Cohere, the Toronto-based enterprise AI company, announced on Friday that it will acquire Germany’s Aleph Alpha in a deal valuing the combined entity at approximately $20 billion, according to The Next Web citing Handelsblatt and the Financial Times. The acquisition, announced in Berlin with both countries’ digital ministers present, is the largest transatlantic AI deal to date and positions the combined company as a sovereign AI alternative to U.S. providers.

Deal Structure

Cohere shareholders will receive approximately 90% of the combined entity, with Aleph Alpha shareholders receiving roughly 10%, according to The Next Web. The combined company will keep the Cohere name, with co-founder Aidan Gomez continuing as CEO. Global headquarters remain in Toronto, with a European headquarters based in Germany.
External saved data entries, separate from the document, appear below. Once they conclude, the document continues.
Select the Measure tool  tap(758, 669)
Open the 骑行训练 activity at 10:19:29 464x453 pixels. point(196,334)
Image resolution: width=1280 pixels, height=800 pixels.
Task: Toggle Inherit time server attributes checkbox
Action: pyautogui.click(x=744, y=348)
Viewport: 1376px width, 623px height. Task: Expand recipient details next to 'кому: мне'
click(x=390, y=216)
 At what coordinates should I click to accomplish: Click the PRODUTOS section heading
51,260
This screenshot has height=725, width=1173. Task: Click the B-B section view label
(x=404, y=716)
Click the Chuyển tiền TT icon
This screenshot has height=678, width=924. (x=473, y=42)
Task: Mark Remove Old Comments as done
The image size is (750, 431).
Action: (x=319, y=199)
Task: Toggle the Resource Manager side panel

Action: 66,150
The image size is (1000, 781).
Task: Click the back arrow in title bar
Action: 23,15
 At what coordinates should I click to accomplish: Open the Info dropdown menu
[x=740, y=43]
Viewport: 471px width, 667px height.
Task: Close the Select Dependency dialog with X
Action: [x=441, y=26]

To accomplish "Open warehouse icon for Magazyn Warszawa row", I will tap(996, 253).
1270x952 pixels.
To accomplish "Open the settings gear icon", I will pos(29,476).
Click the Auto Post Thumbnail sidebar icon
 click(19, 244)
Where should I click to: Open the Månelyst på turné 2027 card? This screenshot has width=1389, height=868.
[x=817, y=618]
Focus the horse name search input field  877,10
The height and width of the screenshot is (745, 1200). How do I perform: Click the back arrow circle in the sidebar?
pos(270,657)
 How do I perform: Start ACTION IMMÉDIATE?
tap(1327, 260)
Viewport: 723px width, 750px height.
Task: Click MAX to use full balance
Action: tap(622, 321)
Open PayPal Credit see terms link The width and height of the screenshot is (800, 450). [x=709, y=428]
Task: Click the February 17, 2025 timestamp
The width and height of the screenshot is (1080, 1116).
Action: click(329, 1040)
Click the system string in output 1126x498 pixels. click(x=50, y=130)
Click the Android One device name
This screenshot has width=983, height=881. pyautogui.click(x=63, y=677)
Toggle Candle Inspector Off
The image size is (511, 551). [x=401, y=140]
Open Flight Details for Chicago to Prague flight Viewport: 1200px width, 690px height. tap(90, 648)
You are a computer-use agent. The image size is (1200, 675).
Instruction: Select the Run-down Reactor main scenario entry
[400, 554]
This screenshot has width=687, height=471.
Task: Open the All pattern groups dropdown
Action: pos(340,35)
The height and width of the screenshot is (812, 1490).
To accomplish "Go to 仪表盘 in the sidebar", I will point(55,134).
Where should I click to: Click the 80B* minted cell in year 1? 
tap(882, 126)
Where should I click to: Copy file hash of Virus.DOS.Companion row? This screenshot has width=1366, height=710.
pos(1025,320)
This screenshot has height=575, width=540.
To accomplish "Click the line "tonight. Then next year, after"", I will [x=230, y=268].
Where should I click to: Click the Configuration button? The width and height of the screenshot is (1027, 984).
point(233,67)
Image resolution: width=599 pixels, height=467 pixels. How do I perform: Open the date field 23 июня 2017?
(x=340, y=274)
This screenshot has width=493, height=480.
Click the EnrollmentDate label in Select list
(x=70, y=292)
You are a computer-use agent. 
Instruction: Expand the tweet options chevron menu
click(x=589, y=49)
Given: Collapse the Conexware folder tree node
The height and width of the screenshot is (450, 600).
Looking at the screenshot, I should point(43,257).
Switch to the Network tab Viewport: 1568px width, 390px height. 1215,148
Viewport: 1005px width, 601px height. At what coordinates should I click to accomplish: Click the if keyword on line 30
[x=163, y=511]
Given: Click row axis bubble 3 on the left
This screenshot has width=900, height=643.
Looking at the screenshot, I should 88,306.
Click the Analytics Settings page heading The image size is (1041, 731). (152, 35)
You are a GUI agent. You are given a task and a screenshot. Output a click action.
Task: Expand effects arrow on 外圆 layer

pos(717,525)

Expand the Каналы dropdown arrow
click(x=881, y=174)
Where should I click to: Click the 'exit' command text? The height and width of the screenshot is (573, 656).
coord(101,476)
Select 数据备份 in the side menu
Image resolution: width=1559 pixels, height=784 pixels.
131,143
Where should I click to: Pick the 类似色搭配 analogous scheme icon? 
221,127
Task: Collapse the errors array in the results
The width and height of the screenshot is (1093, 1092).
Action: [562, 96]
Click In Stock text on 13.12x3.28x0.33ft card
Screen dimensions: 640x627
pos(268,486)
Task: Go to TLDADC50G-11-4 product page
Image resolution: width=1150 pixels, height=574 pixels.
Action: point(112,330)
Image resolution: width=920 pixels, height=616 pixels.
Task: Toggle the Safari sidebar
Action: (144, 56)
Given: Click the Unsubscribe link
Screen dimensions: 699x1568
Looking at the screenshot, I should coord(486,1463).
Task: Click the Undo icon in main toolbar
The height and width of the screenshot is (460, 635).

Financial terms beyond the valuation estimate were not disclosed, CNBC reported. The deal has not closed and remains subject to approval from Aleph Alpha shareholders and regulators, including the German government and potentially the European Union, according to BetaKit.

As part of the transaction, Schwarz Group, the German retail conglomerate that owns Lidl and is an existing Aleph Alpha backer, has committed $600 million to lead Cohere’s upcoming Series E round, CNBC confirmed. Cohere expects to close that round sometime in 2026.

Why It Matters

The deal is structured around sovereign AI: the premise that governments and regulated enterprises need AI systems they control, deployed on infrastructure outside the jurisdiction of a single foreign provider.

Cohere was last valued at $7 billion following a September 2025 funding round extension and has exceeded $240 million in annual recurring revenue, BetaKit reported. The company has raised $1.6 billion total from investors including Nvidia and AMD, per CNBC. It specializes in smaller, custom language models for business deployment rather than frontier “do-everything” models.

Aleph Alpha, also founded in 2019, pivoted from building its own large language models to helping corporate and government clients deploy AI regardless of which company built the underlying model, The Next Web reported. It was valued at approximately €2.7 billion (~$3 billion) after its November 2023 fundraising. The company holds commercial contracts with the German ministry for digital affairs and state modernization and the Baden-Württemberg regional government, according to CNBC.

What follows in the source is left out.